Request - Revise the records below by replacing every occurrence of "Where should I click to" with "Where do I need to click to". Leave all other text unchanged.

Extracted records -
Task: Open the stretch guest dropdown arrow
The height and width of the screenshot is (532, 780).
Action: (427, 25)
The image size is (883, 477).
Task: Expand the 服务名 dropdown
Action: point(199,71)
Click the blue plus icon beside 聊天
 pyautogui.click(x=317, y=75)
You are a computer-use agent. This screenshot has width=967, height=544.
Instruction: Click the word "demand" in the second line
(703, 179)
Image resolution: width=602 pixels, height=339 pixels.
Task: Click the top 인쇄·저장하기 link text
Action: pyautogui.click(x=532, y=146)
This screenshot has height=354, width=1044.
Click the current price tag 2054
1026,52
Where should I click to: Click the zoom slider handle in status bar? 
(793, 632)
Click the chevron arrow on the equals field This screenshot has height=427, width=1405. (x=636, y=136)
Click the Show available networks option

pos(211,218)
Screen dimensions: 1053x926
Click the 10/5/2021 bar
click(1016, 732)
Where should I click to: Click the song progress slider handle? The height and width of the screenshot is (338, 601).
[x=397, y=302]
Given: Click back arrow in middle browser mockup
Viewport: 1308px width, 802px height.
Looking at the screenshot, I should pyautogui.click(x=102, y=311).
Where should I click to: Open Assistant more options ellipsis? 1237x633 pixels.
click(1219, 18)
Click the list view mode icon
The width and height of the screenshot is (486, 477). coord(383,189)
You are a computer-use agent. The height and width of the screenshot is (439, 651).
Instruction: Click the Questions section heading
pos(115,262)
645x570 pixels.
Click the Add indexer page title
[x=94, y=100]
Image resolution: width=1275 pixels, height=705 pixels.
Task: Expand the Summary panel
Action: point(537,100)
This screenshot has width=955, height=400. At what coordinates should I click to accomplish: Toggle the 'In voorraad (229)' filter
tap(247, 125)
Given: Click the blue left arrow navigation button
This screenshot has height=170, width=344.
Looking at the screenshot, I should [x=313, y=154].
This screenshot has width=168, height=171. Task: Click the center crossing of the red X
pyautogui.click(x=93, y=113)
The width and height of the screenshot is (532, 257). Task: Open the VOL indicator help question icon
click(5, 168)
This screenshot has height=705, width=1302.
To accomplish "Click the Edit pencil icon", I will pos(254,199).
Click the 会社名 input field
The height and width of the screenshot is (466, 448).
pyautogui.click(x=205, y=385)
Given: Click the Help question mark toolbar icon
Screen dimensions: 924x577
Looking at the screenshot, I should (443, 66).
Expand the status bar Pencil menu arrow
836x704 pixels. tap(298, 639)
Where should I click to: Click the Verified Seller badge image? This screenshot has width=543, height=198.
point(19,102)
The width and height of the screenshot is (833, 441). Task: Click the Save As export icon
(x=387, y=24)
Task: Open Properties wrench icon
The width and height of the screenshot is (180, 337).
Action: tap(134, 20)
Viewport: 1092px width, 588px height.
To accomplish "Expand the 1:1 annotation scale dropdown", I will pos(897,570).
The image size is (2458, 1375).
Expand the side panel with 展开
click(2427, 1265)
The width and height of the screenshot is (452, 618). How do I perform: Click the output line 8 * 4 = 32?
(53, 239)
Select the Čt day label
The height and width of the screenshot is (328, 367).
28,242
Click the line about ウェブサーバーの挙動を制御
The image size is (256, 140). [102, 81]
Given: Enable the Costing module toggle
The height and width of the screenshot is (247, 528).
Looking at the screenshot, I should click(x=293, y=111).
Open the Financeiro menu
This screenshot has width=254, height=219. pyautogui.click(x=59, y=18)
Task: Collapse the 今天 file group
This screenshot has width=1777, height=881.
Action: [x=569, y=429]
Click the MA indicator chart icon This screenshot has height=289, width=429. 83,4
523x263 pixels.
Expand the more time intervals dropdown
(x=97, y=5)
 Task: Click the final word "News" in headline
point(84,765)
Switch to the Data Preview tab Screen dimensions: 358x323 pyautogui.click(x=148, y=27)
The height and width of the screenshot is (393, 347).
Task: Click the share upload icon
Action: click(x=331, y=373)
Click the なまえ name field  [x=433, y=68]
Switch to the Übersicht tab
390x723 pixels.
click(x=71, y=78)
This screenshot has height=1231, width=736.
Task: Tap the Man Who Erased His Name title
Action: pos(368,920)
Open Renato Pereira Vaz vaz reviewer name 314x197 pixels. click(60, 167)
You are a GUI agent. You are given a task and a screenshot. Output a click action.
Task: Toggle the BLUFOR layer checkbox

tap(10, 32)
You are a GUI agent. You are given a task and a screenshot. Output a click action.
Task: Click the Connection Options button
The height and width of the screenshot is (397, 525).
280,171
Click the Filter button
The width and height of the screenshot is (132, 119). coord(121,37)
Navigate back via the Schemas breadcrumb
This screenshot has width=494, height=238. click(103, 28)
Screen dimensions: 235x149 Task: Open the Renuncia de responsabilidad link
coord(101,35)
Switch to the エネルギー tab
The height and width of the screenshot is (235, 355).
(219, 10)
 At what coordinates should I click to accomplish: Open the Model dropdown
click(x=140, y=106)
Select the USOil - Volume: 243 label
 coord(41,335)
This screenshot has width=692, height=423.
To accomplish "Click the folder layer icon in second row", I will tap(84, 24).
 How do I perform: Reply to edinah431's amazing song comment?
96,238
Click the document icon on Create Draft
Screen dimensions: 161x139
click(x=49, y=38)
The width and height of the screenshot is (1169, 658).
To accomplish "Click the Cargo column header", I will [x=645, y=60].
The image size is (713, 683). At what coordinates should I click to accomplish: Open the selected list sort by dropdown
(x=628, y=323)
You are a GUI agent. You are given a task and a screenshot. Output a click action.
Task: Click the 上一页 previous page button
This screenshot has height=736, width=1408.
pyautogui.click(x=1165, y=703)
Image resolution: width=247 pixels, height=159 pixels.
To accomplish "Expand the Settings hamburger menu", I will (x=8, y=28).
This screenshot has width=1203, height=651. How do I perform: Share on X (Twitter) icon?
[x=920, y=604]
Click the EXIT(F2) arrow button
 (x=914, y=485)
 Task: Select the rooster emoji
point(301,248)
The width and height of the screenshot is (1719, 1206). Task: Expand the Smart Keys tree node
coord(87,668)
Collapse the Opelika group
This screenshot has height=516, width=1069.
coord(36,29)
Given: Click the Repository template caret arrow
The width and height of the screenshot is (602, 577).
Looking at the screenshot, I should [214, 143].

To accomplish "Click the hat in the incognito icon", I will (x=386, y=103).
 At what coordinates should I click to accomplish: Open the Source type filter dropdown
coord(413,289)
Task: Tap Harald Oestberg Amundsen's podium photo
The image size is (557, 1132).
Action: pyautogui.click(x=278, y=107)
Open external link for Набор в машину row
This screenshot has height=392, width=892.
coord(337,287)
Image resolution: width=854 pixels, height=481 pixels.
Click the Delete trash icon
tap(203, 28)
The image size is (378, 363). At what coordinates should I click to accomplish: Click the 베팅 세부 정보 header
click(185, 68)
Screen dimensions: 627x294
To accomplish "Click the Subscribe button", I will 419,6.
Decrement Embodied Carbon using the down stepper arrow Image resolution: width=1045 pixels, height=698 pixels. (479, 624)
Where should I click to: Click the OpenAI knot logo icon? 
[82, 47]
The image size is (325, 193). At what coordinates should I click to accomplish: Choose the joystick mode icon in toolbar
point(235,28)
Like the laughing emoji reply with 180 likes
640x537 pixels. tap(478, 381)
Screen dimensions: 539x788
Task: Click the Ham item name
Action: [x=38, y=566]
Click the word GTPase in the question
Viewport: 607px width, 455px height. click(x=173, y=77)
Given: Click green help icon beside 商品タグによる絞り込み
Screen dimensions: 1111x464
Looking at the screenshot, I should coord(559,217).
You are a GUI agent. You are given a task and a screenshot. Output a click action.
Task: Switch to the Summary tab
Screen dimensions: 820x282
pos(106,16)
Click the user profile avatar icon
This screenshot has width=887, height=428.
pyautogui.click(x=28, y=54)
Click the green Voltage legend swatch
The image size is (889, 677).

Full output -
Task: Open the stretch guest dropdown arrow
The height and width of the screenshot is (532, 780).
Action: (427, 25)
The image size is (883, 477).
Task: Expand the 服务名 dropdown
Action: point(199,71)
Click the blue plus icon beside 聊天
 pyautogui.click(x=317, y=75)
You are a computer-use agent. This screenshot has width=967, height=544.
Instruction: Click the word "demand" in the second line
(703, 179)
Image resolution: width=602 pixels, height=339 pixels.
Task: Click the top 인쇄·저장하기 link text
Action: pyautogui.click(x=532, y=146)
This screenshot has height=354, width=1044.
Click the current price tag 2054
1026,52
Where do I need to click to: Click the zoom slider handle in status bar? 
(793, 632)
Click the chevron arrow on the equals field This screenshot has height=427, width=1405. (x=636, y=136)
Click the Show available networks option

pos(211,218)
Screen dimensions: 1053x926
Click the 10/5/2021 bar
click(1016, 732)
Where do I need to click to: Click the song progress slider handle? The height and width of the screenshot is (338, 601).
[x=397, y=302]
Given: Click back arrow in middle browser mockup
Viewport: 1308px width, 802px height.
Looking at the screenshot, I should pyautogui.click(x=102, y=311).
Where do I need to click to: Open Assistant more options ellipsis? 1237x633 pixels.
click(1219, 18)
Click the list view mode icon
The width and height of the screenshot is (486, 477). coord(383,189)
You are a computer-use agent. The height and width of the screenshot is (439, 651).
Instruction: Click the Questions section heading
pos(115,262)
645x570 pixels.
Click the Add indexer page title
[x=94, y=100]
Image resolution: width=1275 pixels, height=705 pixels.
Task: Expand the Summary panel
Action: point(537,100)
This screenshot has width=955, height=400. At what coordinates should I click to accomplish: Toggle the 'In voorraad (229)' filter
tap(247, 125)
Given: Click the blue left arrow navigation button
This screenshot has height=170, width=344.
Looking at the screenshot, I should [x=313, y=154].
This screenshot has width=168, height=171. Task: Click the center crossing of the red X
pyautogui.click(x=93, y=113)
The width and height of the screenshot is (532, 257). Task: Open the VOL indicator help question icon
click(5, 168)
This screenshot has height=705, width=1302.
To accomplish "Click the Edit pencil icon", I will pos(254,199).
Click the 会社名 input field
The height and width of the screenshot is (466, 448).
pyautogui.click(x=205, y=385)
Given: Click the Help question mark toolbar icon
Screen dimensions: 924x577
Looking at the screenshot, I should (443, 66).
Expand the status bar Pencil menu arrow
836x704 pixels. tap(298, 639)
Where do I need to click to: Click the Verified Seller badge image? This screenshot has width=543, height=198.
point(19,102)
The width and height of the screenshot is (833, 441). Task: Click the Save As export icon
(x=387, y=24)
Task: Open Properties wrench icon
The width and height of the screenshot is (180, 337).
Action: tap(134, 20)
Viewport: 1092px width, 588px height.
To accomplish "Expand the 1:1 annotation scale dropdown", I will pos(897,570).
The image size is (2458, 1375).
Expand the side panel with 展开
click(2427, 1265)
The width and height of the screenshot is (452, 618). How do I perform: Click the output line 8 * 4 = 32?
(53, 239)
Select the Čt day label
The height and width of the screenshot is (328, 367).
28,242
Click the line about ウェブサーバーの挙動を制御
The image size is (256, 140). [102, 81]
Given: Enable the Costing module toggle
The height and width of the screenshot is (247, 528).
Looking at the screenshot, I should click(x=293, y=111).
Open the Financeiro menu
This screenshot has width=254, height=219. pyautogui.click(x=59, y=18)
Task: Collapse the 今天 file group
This screenshot has width=1777, height=881.
Action: [x=569, y=429]
Click the MA indicator chart icon This screenshot has height=289, width=429. 83,4
523x263 pixels.
Expand the more time intervals dropdown
(x=97, y=5)
 Task: Click the final word "News" in headline
point(84,765)
Switch to the Data Preview tab Screen dimensions: 358x323 pyautogui.click(x=148, y=27)
The height and width of the screenshot is (393, 347).
Task: Click the share upload icon
Action: click(x=331, y=373)
Click the なまえ name field  [x=433, y=68]
Switch to the Übersicht tab
390x723 pixels.
click(x=71, y=78)
This screenshot has height=1231, width=736.
Task: Tap the Man Who Erased His Name title
Action: pos(368,920)
Open Renato Pereira Vaz vaz reviewer name 314x197 pixels. click(60, 167)
You are a GUI agent. You are given a task and a screenshot. Output a click action.
Task: Toggle the BLUFOR layer checkbox

tap(10, 32)
You are a GUI agent. You are given a task and a screenshot. Output a click action.
Task: Click the Connection Options button
The height and width of the screenshot is (397, 525).
280,171
Click the Filter button
The width and height of the screenshot is (132, 119). coord(121,37)
Navigate back via the Schemas breadcrumb
This screenshot has width=494, height=238. click(103, 28)
Screen dimensions: 235x149 Task: Open the Renuncia de responsabilidad link
coord(101,35)
Switch to the エネルギー tab
The height and width of the screenshot is (235, 355).
(219, 10)
 At what coordinates should I click to accomplish: Open the Model dropdown
click(x=140, y=106)
Select the USOil - Volume: 243 label
 coord(41,335)
This screenshot has width=692, height=423.
To accomplish "Click the folder layer icon in second row", I will tap(84, 24).
 How do I perform: Reply to edinah431's amazing song comment?
96,238
Click the document icon on Create Draft
Screen dimensions: 161x139
click(x=49, y=38)
The width and height of the screenshot is (1169, 658).
To accomplish "Click the Cargo column header", I will [x=645, y=60].
The image size is (713, 683). At what coordinates should I click to accomplish: Open the selected list sort by dropdown
(x=628, y=323)
You are a GUI agent. You are given a task and a screenshot. Output a click action.
Task: Click the 上一页 previous page button
This screenshot has height=736, width=1408.
pyautogui.click(x=1165, y=703)
Image resolution: width=247 pixels, height=159 pixels.
To accomplish "Expand the Settings hamburger menu", I will (x=8, y=28).
This screenshot has width=1203, height=651. How do I perform: Share on X (Twitter) icon?
[x=920, y=604]
Click the EXIT(F2) arrow button
 (x=914, y=485)
 Task: Select the rooster emoji
point(301,248)
The width and height of the screenshot is (1719, 1206). Task: Expand the Smart Keys tree node
coord(87,668)
Collapse the Opelika group
This screenshot has height=516, width=1069.
coord(36,29)
Given: Click the Repository template caret arrow
The width and height of the screenshot is (602, 577).
Looking at the screenshot, I should [214, 143].

To accomplish "Click the hat in the incognito icon", I will (x=386, y=103).
 At what coordinates should I click to accomplish: Open the Source type filter dropdown
coord(413,289)
Task: Tap Harald Oestberg Amundsen's podium photo
The image size is (557, 1132).
Action: pyautogui.click(x=278, y=107)
Open external link for Набор в машину row
This screenshot has height=392, width=892.
coord(337,287)
Image resolution: width=854 pixels, height=481 pixels.
Click the Delete trash icon
tap(203, 28)
The image size is (378, 363). At what coordinates should I click to accomplish: Click the 베팅 세부 정보 header
click(185, 68)
Screen dimensions: 627x294
To accomplish "Click the Subscribe button", I will 419,6.
Decrement Embodied Carbon using the down stepper arrow Image resolution: width=1045 pixels, height=698 pixels. (479, 624)
Where do I need to click to: Click the OpenAI knot logo icon? 
[82, 47]
The image size is (325, 193). At what coordinates should I click to accomplish: Choose the joystick mode icon in toolbar
point(235,28)
Like the laughing emoji reply with 180 likes
640x537 pixels. tap(478, 381)
Screen dimensions: 539x788
Task: Click the Ham item name
Action: [x=38, y=566]
Click the word GTPase in the question
Viewport: 607px width, 455px height. click(x=173, y=77)
Given: Click green help icon beside 商品タグによる絞り込み
Screen dimensions: 1111x464
Looking at the screenshot, I should coord(559,217).
You are a GUI agent. You are given a task and a screenshot. Output a click action.
Task: Switch to the Summary tab
Screen dimensions: 820x282
pos(106,16)
Click the user profile avatar icon
This screenshot has width=887, height=428.
pyautogui.click(x=28, y=54)
Click the green Voltage legend swatch
The image size is (889, 677).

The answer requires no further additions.